_Problem details_
Among the records below, the line containing "Task: Click the browser home icon" marks the start. Output it and all lines after it exactly.

_Input for this task_

* * *

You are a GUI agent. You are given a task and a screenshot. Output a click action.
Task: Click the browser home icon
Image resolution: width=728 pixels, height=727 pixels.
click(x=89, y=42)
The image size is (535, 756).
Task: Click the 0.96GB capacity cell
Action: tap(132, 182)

* * *

_Exercise solution_
Task: Click the browser home icon
Image resolution: width=728 pixels, height=727 pixels.
click(x=89, y=42)
The image size is (535, 756).
Task: Click the 0.96GB capacity cell
Action: tap(132, 182)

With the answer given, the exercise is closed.